# TASK PROMPT
The lines to reproduce run from the first one below to the line containing "Image resolution: width=800", both included. Reproduce them exactly and nothing else.

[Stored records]

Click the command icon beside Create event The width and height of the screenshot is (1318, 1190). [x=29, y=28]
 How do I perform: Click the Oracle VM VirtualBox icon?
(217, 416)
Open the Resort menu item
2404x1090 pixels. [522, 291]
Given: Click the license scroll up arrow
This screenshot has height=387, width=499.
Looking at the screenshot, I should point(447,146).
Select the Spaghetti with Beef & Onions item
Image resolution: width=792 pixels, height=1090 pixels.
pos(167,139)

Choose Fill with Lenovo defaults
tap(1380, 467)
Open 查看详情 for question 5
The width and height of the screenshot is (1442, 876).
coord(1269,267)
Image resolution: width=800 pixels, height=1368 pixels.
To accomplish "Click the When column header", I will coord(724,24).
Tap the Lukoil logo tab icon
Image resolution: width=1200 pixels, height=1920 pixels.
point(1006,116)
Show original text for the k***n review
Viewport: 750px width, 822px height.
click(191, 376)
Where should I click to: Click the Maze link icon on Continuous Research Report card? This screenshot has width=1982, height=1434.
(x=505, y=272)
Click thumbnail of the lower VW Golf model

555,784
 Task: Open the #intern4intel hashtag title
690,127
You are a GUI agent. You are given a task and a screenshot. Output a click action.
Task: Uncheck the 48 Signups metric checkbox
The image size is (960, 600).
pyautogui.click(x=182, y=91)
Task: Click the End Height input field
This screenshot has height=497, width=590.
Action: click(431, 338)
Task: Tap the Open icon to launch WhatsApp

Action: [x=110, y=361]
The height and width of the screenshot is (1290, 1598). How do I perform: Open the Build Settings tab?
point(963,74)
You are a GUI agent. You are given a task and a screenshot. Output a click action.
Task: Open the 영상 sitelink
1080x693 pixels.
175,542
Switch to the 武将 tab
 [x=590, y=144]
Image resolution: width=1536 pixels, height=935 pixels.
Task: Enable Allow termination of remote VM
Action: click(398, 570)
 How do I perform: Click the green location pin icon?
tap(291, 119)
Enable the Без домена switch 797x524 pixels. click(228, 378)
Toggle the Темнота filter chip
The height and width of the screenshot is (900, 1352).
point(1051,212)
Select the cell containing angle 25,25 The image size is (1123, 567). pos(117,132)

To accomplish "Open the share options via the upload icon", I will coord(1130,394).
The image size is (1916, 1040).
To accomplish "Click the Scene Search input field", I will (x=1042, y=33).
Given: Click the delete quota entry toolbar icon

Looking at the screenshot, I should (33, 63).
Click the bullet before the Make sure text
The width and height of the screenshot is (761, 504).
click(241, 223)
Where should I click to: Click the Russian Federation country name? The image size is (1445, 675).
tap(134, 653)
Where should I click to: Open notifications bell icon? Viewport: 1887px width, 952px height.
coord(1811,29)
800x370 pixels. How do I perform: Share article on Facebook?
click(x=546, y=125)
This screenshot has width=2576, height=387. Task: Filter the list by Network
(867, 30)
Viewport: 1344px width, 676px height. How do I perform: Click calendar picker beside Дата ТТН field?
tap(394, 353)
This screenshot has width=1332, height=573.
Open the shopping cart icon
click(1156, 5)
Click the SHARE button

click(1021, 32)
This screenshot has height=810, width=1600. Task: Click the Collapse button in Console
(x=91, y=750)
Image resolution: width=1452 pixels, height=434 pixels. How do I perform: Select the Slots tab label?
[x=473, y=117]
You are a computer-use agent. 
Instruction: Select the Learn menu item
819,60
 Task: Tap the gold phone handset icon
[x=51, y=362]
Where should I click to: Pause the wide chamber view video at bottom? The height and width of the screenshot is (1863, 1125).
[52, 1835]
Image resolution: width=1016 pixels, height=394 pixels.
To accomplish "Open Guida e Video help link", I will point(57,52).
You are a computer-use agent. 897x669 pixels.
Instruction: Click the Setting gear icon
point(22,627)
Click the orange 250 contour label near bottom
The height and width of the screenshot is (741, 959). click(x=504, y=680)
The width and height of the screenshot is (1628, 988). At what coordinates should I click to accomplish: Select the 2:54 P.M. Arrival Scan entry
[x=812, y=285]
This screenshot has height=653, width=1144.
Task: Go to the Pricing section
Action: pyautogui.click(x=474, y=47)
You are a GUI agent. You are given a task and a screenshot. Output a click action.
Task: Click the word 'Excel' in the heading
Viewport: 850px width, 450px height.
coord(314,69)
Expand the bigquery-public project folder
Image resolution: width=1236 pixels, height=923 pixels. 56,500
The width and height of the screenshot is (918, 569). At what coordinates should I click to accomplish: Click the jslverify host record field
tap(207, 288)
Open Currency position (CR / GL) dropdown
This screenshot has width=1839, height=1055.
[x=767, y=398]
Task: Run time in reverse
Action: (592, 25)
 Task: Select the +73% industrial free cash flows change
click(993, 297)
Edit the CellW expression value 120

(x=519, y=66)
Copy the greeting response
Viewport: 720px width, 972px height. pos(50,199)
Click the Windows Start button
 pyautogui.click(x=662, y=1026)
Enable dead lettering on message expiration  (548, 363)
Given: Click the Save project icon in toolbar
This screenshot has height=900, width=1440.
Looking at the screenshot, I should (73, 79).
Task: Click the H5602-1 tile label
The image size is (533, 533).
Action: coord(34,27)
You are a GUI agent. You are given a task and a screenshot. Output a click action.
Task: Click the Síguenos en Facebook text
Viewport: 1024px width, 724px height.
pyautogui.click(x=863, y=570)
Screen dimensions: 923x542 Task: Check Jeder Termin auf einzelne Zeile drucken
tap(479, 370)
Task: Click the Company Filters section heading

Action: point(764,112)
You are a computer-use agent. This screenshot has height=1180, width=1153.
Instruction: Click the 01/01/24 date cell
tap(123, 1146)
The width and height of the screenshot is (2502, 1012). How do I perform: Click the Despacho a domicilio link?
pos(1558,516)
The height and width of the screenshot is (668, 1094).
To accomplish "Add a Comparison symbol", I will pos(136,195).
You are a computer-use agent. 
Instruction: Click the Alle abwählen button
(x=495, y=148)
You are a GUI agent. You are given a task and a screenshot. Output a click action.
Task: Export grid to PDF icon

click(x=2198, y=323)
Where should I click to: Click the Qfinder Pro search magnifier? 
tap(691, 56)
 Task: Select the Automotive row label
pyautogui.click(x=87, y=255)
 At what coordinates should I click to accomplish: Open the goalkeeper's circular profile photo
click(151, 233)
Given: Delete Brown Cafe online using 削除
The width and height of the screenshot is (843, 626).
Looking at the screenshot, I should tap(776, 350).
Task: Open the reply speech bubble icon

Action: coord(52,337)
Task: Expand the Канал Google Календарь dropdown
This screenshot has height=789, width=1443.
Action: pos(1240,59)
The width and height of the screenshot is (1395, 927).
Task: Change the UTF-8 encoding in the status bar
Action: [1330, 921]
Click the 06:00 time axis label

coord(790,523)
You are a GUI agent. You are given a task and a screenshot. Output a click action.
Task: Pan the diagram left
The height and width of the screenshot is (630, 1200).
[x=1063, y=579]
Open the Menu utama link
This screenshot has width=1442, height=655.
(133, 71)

# YOUR RESPONSE
Click the command icon beside Create event The width and height of the screenshot is (1318, 1190). [x=29, y=28]
 How do I perform: Click the Oracle VM VirtualBox icon?
(217, 416)
Open the Resort menu item
2404x1090 pixels. [522, 291]
Given: Click the license scroll up arrow
This screenshot has height=387, width=499.
Looking at the screenshot, I should point(447,146).
Select the Spaghetti with Beef & Onions item
Image resolution: width=792 pixels, height=1090 pixels.
pos(167,139)

Choose Fill with Lenovo defaults
tap(1380, 467)
Open 查看详情 for question 5
The width and height of the screenshot is (1442, 876).
coord(1269,267)
Image resolution: width=800 pixels, height=1368 pixels.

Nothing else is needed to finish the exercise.